The court looked to AbbVie’s success with its petitions to determine if they were objectively baseless. As to filing patent applications, AbbVie succeeded in more than half (53.4%) of its patent applications in obtaining a patent. This was more than enough to show that filing patent applications was not objectively baseless. The court noted that other courts had found a 41% success rate was indicative that the petitions were not objectively baseless. In the PTAB, the court noted that while AbbVie lost three and terminated two IPRs, it succeeded in 13 in having the PTAB find no reasonable likelihood of success. The court considered that AbbVie’s high success rate rendered implausible that AbbVie’s submissions in the proceedings were objectively baseless.

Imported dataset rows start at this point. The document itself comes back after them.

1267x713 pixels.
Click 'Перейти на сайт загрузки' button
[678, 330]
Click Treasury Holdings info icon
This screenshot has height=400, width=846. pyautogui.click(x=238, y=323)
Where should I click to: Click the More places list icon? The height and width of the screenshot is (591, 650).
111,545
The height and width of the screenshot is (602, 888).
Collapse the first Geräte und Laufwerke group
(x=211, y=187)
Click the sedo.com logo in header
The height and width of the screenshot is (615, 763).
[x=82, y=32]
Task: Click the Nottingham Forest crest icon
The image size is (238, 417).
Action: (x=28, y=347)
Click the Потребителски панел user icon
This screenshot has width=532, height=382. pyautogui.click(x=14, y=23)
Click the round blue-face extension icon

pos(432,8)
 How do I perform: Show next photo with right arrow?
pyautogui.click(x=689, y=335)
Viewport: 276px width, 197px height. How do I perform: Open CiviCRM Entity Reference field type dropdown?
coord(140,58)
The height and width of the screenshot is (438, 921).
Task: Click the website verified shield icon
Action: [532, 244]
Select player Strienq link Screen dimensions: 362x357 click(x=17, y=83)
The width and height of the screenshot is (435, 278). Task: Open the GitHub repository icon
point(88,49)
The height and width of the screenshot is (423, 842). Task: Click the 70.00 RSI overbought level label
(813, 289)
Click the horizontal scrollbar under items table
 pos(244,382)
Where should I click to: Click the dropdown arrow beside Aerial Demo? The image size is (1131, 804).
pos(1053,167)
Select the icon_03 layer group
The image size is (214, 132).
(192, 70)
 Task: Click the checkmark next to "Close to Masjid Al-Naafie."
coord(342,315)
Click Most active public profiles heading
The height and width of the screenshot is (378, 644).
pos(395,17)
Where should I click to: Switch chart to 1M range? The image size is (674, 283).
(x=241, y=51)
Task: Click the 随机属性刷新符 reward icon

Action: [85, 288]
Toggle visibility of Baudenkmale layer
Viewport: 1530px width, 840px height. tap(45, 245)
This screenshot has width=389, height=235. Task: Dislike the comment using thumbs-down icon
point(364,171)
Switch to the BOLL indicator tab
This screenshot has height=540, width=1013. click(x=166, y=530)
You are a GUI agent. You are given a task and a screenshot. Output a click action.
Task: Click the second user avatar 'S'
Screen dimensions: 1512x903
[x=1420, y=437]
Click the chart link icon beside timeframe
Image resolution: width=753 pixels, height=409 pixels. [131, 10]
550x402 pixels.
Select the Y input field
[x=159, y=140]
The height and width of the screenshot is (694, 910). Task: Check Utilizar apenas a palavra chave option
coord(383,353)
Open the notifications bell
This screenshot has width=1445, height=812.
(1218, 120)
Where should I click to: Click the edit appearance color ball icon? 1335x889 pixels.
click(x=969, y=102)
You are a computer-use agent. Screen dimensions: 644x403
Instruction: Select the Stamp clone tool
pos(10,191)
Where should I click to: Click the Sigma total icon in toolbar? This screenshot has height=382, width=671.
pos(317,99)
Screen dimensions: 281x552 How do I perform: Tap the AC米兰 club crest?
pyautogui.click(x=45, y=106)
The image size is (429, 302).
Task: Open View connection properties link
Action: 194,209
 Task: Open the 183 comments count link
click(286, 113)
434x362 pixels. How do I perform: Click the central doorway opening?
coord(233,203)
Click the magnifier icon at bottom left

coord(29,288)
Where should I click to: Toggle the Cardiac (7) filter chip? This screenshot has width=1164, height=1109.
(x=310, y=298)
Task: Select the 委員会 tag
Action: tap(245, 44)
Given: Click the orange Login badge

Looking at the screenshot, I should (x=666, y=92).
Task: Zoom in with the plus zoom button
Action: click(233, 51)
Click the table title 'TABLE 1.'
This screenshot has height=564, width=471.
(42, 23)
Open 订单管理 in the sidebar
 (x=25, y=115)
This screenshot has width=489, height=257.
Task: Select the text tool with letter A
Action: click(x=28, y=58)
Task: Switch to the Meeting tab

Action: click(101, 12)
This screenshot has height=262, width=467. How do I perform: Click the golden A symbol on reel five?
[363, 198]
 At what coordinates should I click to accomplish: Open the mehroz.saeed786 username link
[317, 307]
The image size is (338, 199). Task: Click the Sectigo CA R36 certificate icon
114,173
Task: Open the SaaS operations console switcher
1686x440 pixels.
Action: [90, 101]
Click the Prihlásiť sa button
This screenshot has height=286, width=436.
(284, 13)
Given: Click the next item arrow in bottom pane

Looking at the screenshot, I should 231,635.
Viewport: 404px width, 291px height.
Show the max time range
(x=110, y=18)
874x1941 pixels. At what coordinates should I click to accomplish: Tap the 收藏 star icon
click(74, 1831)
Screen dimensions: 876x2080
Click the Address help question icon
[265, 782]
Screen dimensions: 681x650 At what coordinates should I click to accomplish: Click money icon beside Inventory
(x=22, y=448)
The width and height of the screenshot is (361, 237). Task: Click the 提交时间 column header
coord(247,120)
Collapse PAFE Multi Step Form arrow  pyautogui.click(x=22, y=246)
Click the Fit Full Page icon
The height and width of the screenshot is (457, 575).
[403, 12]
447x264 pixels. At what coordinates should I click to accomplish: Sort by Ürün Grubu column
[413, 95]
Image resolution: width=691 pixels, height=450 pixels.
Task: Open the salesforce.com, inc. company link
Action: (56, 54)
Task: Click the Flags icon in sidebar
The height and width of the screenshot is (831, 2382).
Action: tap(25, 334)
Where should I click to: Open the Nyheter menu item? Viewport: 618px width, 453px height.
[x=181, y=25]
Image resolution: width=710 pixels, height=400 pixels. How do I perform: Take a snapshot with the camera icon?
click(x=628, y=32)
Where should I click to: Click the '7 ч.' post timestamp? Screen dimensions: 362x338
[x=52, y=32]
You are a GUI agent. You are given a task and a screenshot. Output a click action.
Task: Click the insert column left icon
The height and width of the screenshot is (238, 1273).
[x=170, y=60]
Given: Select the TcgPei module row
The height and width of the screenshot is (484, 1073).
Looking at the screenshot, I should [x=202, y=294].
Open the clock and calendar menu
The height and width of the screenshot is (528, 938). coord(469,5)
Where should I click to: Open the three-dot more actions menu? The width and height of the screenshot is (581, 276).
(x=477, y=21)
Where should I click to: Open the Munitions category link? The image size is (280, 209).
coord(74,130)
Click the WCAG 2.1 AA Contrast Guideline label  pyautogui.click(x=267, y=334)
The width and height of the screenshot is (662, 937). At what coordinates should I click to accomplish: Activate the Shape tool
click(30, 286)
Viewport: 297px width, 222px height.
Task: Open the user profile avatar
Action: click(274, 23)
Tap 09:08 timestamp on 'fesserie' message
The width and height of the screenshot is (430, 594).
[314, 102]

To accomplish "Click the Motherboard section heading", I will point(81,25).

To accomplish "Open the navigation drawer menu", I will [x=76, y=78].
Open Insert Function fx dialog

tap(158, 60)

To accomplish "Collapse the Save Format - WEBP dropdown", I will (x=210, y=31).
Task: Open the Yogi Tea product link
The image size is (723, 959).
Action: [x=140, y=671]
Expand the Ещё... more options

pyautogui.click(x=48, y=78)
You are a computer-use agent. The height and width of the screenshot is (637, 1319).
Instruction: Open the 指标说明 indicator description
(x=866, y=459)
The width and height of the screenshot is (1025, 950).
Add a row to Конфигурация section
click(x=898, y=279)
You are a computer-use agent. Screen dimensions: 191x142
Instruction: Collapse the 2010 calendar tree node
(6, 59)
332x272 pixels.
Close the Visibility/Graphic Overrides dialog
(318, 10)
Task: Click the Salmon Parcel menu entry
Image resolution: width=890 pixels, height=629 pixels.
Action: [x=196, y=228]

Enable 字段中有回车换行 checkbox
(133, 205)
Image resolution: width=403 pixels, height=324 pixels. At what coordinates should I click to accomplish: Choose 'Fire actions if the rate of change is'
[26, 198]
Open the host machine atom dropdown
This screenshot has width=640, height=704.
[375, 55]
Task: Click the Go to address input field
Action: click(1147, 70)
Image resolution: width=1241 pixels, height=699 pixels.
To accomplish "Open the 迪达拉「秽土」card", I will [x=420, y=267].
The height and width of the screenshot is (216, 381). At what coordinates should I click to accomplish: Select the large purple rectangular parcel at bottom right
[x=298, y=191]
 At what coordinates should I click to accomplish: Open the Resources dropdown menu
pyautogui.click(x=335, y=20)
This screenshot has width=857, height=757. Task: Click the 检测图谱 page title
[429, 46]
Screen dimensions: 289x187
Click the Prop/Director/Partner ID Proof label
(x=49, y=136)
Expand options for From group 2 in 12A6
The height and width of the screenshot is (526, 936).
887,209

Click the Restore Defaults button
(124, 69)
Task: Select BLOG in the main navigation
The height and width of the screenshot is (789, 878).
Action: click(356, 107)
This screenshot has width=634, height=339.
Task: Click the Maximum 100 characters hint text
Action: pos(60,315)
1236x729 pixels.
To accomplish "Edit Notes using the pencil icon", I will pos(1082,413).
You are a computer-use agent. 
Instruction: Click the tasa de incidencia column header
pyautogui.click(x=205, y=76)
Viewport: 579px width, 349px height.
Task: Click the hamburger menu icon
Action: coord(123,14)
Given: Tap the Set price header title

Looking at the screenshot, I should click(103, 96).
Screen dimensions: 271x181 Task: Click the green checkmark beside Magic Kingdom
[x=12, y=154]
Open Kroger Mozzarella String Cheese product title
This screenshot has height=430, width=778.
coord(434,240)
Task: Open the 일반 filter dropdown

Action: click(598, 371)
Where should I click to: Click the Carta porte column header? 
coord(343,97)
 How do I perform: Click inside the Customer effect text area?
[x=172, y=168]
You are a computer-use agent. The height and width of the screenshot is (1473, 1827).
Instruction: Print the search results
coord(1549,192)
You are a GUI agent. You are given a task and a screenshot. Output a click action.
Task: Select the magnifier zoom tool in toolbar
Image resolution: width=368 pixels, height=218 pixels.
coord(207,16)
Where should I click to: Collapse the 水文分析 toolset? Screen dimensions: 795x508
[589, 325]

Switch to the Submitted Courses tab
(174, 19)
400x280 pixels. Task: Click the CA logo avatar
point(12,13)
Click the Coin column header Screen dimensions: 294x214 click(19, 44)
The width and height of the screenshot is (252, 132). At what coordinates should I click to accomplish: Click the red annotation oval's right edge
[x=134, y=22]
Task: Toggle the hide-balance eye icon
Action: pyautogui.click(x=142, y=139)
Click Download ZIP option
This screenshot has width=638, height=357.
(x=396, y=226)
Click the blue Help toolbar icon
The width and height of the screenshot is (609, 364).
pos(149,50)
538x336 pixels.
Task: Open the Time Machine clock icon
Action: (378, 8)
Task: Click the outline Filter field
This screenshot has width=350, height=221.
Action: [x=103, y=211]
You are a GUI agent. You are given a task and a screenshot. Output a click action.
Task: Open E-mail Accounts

The court did not consider AbbVie’s assertions of infringement in the patent dance to be protected under Noerr-Pennington. The court did note that the patent dance was initiated by the biosimilar applicants and not by AbbVie. As to the resulting litigation, the court noted that under the statutory scheme AbbVie had only 30 days to sue. AbbVie settled litigation with both Amgen and Sandoz by granting both companies and others that followed the right to enter the U.S. market in 2023, 3 years before the asserted patents expired. The settlements also provided for a biosimilar launch in Europe in October 2018, 8 years before the patents expired.

The section 1 claim was based on AbbVie’s granting Amgen, Samsung, Bioepis, and Sandoz the right to an early launch in Europe. The plaintiffs asserted this was a form of pay-for-delay and a market allocation. As for market allocation, AbbVie did not agree to withdraw from the European market. The court also distinguished over cases finding market allocation because the patents came with the right to selectively license the patents. The court noted that none of the biosimilar companies received any payment for the delayed start to marketing. The agreement allowed for an entry into the U.S. market 3 years ahead of the 2026 patent expiration of the patents relevant to Amgen et al. In the court’s view, the settlement had a pro-competitive effect.

The takeaway for pharma is that simply having a large patent portfolio is not enough to trigger anti-trust liability. Further, that an aggressive patent program after a drug’s launch also does not trigger anti-trust liability absent some other impermissible action like filing a baseless litigation. Since often after a drug’s approval both valid and important inventions may be made such as developing an administration protocol which allow for the dosing of antipsychotic while avoiding QT prolongation. Other inventions which improve a drug’s safety or activity may be discovered only after extensive experience with the drug in the marketplace. Patenting these inventions will not by themselves trigger anti-trust liability but may afford a long period of patent exclusivity.